お酒類は、少しの量を飲んでいる分には、HDL(善玉)コレステロールを増やす効果があります。なかなか適量でというのは難しいですので、購入の際に気をつけるなどの注意が必要です。適量を超えるとさまざまな悪影響が出てきます。エネルギーをとりすぎて肥満の原因になりやすいし、長い間飲んでいると高血圧になるリスクも高まります。脂質異常症との関わりでは、アルコールは中性脂肪を増加させることがわかっていますので、中性脂肪が高い人は禁酒です。中性脂肪が高くないタイプの脂質異常症の人も節酒を心がけ、飲む量は1日に、日本酒にして1合(ビ-ル…中びん1本、ウイスキ-…ダブルで1杯、赤ワイン…グラス2杯)程度とし、会話や食事を楽しむ潤滑油にとどめたいですね。
また、毎日飲むと肝臓に負担がかかるので、週に2日、できれば連続して休肝日をもうけましょう。

 

 

脂質異常症の原因になるコレステロールや中性脂肪は単に少なくしたら良いというわけではありません。

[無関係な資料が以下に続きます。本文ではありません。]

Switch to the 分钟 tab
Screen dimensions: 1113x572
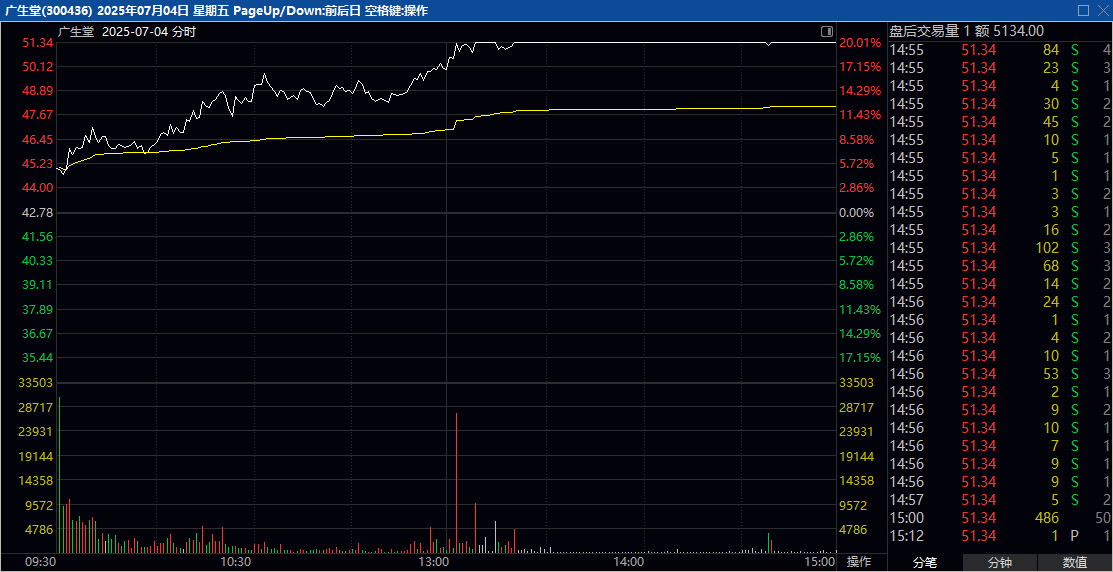1000,563
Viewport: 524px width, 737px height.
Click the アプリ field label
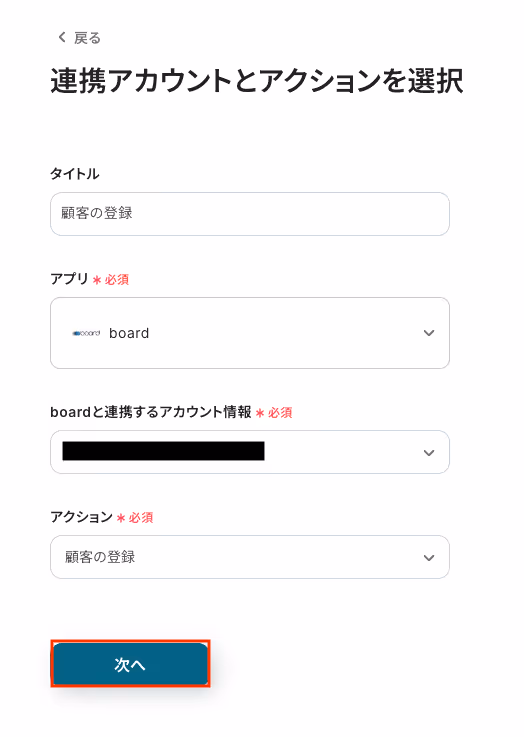70,279
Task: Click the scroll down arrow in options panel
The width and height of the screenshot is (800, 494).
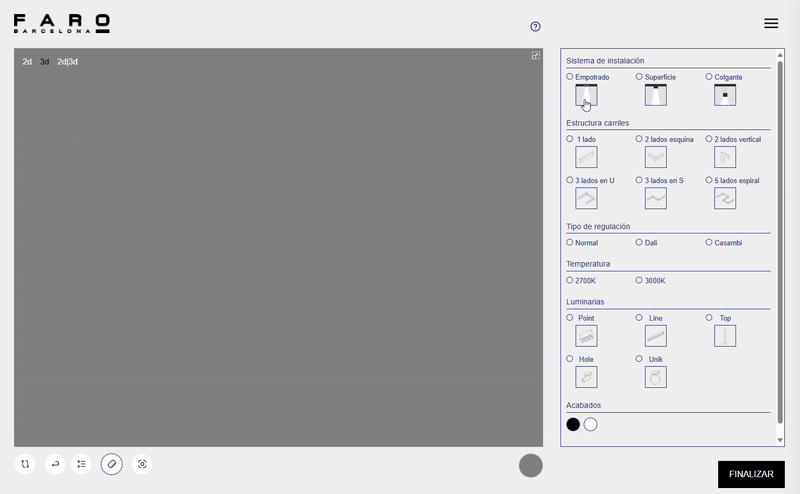Action: (780, 439)
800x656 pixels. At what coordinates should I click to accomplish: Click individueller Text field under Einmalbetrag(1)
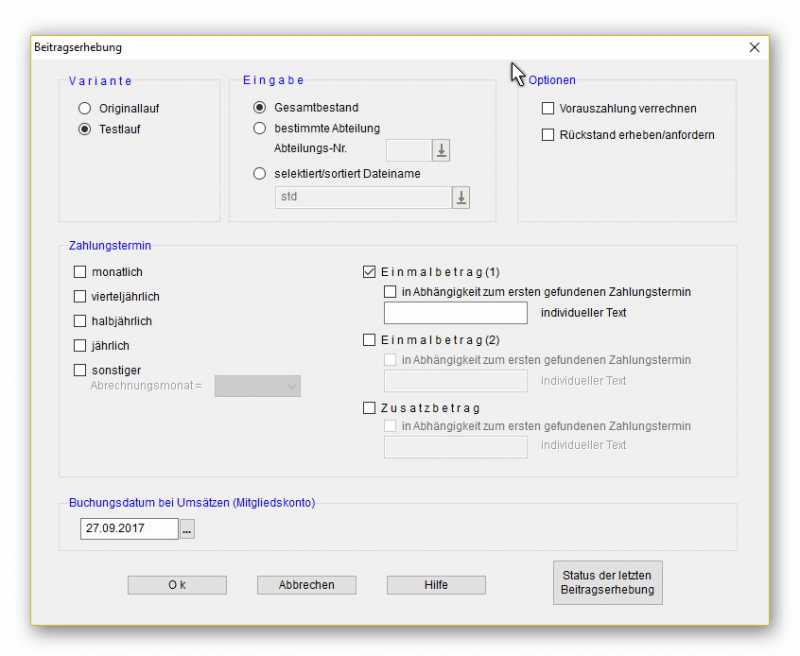pos(455,313)
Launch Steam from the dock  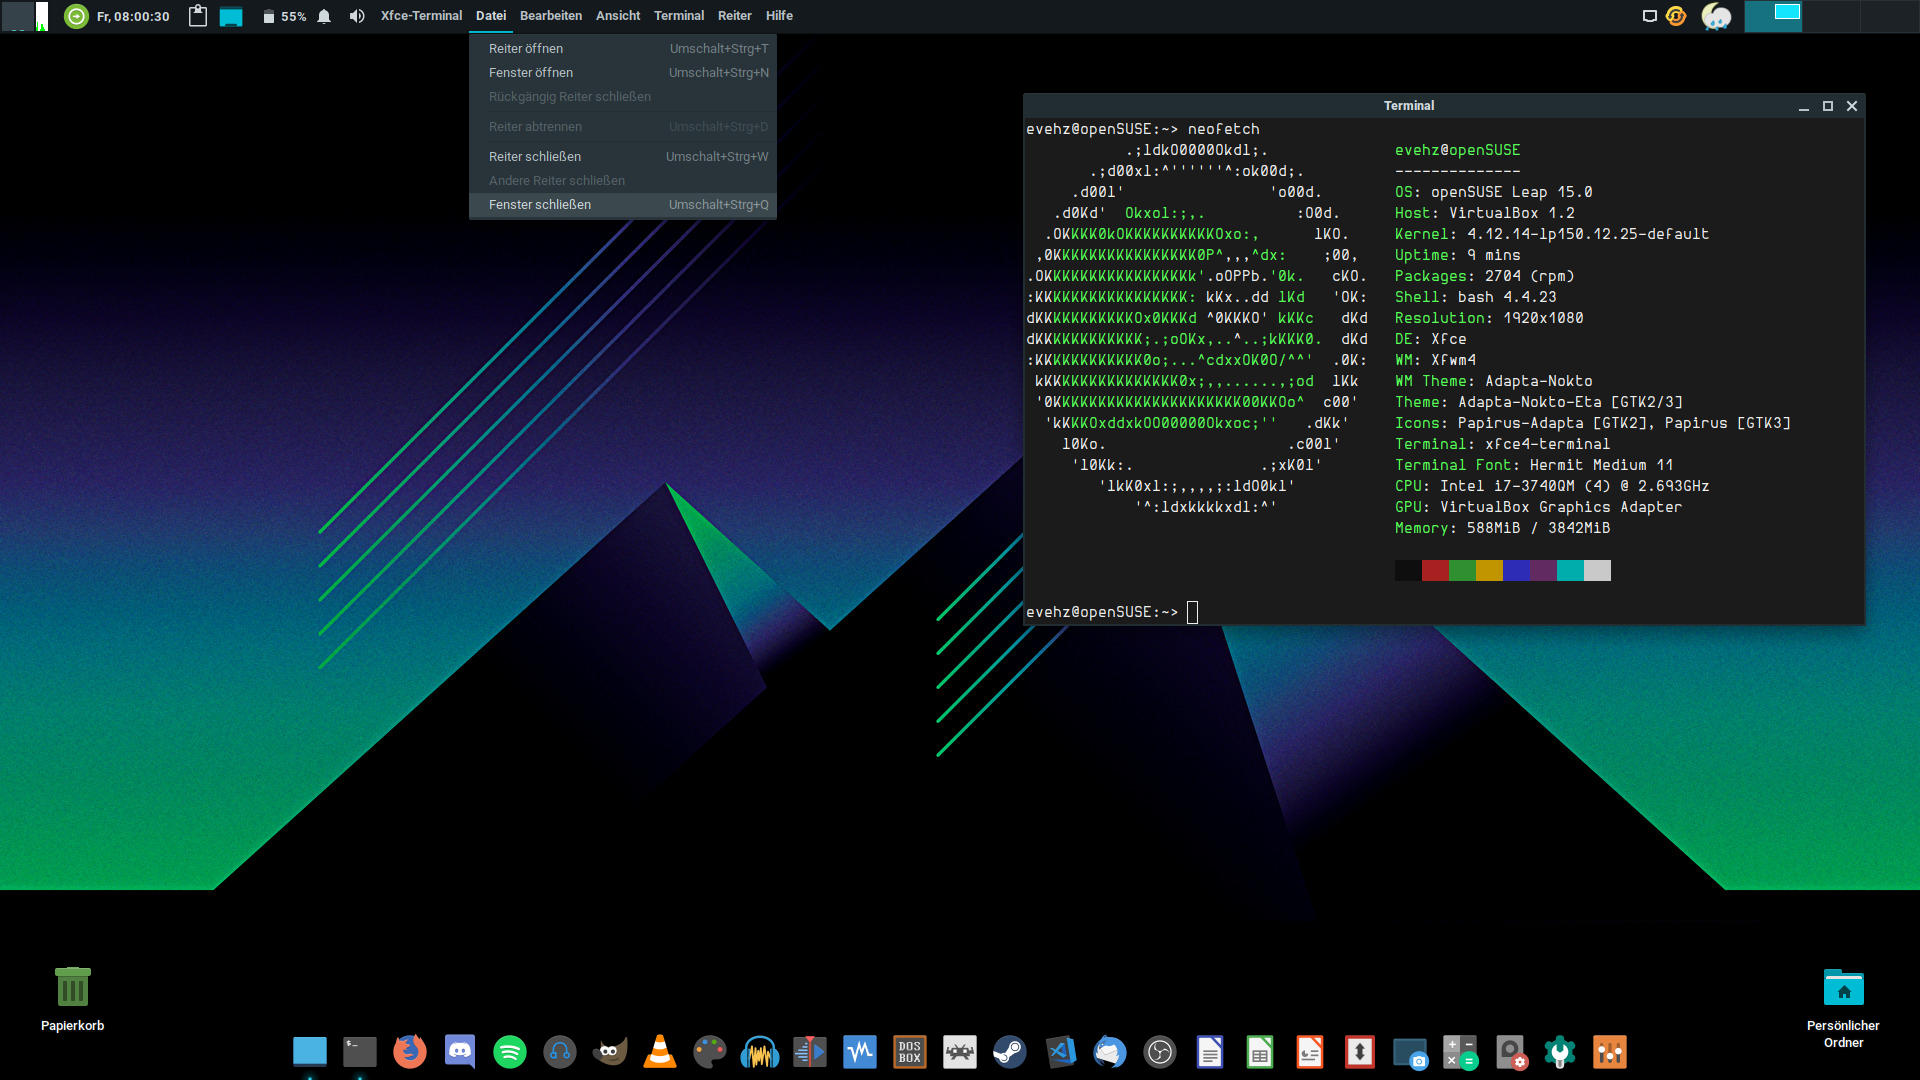point(1010,1052)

多過ぎることは問題ですが、コレステロールや中性脂肪はとても大事な物質です。コレステロールは細胞や細胞膜の重要な成分であり、ホルモンや胆汁酸などの材料にもなっています。

 

もちろん、食事を気をつけることは大切です。しかし、極端に食事量を減らそうとしても、長続きしません。バランスよく、自分のペースで続けることが、とても大切です。